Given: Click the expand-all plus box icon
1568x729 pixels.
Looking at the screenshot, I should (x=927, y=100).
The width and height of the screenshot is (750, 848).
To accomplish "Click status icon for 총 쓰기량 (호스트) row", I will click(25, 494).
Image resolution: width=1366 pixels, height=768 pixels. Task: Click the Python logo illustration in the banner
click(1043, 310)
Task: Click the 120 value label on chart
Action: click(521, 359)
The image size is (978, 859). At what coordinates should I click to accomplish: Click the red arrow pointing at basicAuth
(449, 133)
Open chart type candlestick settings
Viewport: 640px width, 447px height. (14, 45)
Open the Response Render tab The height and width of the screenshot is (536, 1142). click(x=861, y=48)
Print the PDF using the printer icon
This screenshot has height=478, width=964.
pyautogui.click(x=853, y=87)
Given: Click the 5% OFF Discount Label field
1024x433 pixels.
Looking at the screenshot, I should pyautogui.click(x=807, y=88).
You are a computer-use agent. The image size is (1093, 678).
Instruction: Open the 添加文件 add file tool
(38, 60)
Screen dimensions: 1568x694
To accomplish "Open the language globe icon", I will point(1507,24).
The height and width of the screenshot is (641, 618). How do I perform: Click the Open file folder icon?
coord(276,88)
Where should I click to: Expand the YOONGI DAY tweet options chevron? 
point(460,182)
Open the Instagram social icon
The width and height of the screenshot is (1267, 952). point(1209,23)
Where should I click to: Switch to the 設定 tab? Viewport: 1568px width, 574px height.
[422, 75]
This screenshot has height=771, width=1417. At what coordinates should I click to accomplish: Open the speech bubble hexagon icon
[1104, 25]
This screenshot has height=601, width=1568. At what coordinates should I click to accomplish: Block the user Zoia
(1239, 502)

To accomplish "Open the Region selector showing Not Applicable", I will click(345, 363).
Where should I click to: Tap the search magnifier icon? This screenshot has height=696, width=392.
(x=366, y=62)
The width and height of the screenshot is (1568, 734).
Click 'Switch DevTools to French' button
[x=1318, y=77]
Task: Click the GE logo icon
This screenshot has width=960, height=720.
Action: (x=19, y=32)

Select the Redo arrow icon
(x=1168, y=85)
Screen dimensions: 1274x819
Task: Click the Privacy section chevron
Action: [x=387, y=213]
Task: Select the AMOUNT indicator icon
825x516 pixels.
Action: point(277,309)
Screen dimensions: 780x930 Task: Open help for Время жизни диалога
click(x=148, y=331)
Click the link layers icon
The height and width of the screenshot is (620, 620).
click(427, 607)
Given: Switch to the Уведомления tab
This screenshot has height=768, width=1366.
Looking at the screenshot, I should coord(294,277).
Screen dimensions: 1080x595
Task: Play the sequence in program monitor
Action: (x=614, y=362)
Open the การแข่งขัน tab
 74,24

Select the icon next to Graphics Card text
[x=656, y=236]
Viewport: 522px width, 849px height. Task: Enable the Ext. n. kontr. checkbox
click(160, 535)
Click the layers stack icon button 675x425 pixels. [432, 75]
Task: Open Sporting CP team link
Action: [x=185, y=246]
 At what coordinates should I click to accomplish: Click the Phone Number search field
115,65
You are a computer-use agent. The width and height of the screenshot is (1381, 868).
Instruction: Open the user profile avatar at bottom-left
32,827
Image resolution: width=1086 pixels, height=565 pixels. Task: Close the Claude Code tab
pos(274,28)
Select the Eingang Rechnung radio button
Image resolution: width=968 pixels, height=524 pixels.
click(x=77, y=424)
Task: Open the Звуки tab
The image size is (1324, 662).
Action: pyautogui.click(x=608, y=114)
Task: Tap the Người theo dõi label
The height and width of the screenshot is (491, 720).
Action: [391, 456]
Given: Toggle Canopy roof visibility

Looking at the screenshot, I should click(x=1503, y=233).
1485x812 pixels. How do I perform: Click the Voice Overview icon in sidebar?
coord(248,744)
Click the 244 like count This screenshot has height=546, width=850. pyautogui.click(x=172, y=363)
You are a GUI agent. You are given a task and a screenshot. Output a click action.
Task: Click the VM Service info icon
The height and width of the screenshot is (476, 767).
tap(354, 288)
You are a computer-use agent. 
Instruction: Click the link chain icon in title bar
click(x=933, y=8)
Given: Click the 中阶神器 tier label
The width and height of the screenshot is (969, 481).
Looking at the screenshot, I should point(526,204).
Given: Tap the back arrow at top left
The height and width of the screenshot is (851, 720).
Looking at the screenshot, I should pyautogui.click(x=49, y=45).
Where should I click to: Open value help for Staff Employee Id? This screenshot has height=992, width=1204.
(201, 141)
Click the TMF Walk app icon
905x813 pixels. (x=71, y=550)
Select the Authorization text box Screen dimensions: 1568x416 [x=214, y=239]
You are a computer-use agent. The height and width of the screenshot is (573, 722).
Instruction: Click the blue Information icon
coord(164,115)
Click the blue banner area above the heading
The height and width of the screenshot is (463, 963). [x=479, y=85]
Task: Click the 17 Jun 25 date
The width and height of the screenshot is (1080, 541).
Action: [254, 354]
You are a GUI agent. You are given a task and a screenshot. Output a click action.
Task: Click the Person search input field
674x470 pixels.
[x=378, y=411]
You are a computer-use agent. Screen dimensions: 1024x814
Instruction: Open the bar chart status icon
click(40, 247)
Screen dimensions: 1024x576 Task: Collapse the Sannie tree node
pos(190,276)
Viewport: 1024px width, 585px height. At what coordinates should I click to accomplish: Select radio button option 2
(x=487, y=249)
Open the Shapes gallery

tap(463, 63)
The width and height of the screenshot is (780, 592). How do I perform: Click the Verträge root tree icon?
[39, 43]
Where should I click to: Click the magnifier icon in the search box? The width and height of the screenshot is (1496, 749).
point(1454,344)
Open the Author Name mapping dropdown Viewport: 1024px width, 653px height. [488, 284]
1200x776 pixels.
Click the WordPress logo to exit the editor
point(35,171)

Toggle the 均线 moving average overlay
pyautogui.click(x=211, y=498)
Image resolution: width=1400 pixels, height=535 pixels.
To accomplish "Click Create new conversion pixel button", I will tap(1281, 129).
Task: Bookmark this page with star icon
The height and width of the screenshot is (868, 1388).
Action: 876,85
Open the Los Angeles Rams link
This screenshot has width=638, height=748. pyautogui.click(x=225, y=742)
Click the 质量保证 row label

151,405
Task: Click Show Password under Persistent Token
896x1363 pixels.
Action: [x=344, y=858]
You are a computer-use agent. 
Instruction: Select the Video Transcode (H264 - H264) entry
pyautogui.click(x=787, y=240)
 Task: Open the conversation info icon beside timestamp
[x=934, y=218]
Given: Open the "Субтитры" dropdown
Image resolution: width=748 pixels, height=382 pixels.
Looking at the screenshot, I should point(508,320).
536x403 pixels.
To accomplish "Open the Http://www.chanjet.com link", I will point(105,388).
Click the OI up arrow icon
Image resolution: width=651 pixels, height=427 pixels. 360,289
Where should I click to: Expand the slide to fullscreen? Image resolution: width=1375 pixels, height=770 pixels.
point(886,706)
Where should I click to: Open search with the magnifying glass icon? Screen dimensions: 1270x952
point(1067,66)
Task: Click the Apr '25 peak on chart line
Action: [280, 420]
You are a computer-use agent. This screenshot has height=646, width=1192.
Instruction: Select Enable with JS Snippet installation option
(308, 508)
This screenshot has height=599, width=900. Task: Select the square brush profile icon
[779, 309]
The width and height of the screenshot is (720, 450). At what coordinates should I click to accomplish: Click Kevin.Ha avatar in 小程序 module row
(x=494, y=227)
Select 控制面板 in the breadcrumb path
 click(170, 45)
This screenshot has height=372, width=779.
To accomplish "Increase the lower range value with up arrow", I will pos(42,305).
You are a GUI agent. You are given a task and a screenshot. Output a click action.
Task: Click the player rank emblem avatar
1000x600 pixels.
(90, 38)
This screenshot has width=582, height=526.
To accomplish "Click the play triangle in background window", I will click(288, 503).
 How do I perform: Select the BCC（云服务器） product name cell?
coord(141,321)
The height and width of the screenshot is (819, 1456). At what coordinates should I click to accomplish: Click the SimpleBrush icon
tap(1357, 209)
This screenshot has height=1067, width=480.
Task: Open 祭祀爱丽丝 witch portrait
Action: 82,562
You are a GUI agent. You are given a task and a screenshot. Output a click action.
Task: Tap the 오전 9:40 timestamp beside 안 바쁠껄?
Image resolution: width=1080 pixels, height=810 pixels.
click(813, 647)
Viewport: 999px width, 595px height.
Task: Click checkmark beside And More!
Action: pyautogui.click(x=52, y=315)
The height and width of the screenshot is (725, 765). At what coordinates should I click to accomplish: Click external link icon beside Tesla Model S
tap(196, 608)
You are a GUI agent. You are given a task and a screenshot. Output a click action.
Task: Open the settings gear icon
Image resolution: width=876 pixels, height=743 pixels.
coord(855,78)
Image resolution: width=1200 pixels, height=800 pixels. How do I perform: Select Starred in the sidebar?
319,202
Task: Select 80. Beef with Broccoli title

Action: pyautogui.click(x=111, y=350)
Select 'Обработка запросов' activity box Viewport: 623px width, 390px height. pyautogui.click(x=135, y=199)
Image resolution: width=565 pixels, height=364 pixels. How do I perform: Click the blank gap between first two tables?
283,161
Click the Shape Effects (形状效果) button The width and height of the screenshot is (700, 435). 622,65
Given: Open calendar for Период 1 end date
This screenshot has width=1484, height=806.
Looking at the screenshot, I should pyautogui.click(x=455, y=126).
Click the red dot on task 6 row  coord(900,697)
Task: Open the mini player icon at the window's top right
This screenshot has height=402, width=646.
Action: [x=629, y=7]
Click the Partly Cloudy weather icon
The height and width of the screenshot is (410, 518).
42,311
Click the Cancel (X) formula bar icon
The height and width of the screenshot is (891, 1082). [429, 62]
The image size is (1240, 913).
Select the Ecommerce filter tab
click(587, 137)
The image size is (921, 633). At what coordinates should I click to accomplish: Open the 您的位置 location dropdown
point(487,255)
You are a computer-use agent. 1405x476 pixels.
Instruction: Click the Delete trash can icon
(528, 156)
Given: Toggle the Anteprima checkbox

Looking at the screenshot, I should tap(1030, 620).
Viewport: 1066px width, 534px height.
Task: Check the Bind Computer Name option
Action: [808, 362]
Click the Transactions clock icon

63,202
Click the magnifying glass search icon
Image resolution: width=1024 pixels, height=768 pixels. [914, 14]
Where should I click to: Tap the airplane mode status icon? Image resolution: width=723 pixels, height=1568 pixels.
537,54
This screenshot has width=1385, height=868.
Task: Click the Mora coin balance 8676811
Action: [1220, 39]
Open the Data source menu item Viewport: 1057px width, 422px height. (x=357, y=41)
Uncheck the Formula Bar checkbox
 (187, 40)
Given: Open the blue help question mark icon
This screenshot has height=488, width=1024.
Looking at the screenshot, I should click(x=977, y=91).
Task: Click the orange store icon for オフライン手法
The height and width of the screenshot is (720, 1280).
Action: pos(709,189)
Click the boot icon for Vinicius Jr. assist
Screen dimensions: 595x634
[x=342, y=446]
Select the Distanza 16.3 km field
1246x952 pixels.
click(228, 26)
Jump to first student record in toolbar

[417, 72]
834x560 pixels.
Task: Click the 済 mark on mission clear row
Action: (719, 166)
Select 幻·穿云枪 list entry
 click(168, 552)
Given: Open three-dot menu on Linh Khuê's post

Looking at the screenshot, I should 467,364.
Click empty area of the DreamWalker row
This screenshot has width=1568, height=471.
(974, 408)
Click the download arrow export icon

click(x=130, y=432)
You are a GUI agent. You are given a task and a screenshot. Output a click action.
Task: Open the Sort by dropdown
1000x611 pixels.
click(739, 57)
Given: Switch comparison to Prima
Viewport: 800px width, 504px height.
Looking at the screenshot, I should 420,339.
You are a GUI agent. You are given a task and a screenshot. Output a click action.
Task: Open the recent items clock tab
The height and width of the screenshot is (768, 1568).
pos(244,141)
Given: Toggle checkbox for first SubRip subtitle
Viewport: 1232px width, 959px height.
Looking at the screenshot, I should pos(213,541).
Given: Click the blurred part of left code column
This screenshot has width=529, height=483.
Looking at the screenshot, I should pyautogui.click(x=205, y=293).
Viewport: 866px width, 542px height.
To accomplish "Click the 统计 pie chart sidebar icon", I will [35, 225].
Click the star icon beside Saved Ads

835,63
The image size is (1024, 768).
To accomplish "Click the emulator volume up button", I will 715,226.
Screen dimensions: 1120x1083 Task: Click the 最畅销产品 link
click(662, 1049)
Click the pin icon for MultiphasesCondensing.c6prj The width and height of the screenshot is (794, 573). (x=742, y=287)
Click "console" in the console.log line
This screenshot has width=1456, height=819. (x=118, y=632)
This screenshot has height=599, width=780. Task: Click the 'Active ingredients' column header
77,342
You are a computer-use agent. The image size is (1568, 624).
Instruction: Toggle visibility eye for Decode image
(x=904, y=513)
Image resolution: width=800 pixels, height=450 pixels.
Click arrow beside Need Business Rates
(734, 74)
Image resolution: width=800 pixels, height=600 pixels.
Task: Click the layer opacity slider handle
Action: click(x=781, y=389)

- **Task item**
Here the output must be the lines above from the line with "674x470 pixels." to the line with "1200x776 pixels.", both included, duplicated word for word and nothing else.

- **Answer box**
674x470 pixels.
[x=378, y=411]
You are a computer-use agent. Screen dimensions: 1024x814
Instruction: Open the bar chart status icon
click(40, 247)
Screen dimensions: 1024x576 Task: Collapse the Sannie tree node
pos(190,276)
Viewport: 1024px width, 585px height. At what coordinates should I click to accomplish: Select radio button option 2
(x=487, y=249)
Open the Shapes gallery

tap(463, 63)
The width and height of the screenshot is (780, 592). How do I perform: Click the Verträge root tree icon?
[39, 43]
Where should I click to: Click the magnifier icon in the search box? The width and height of the screenshot is (1496, 749).
point(1454,344)
Open the Author Name mapping dropdown Viewport: 1024px width, 653px height. [488, 284]
1200x776 pixels.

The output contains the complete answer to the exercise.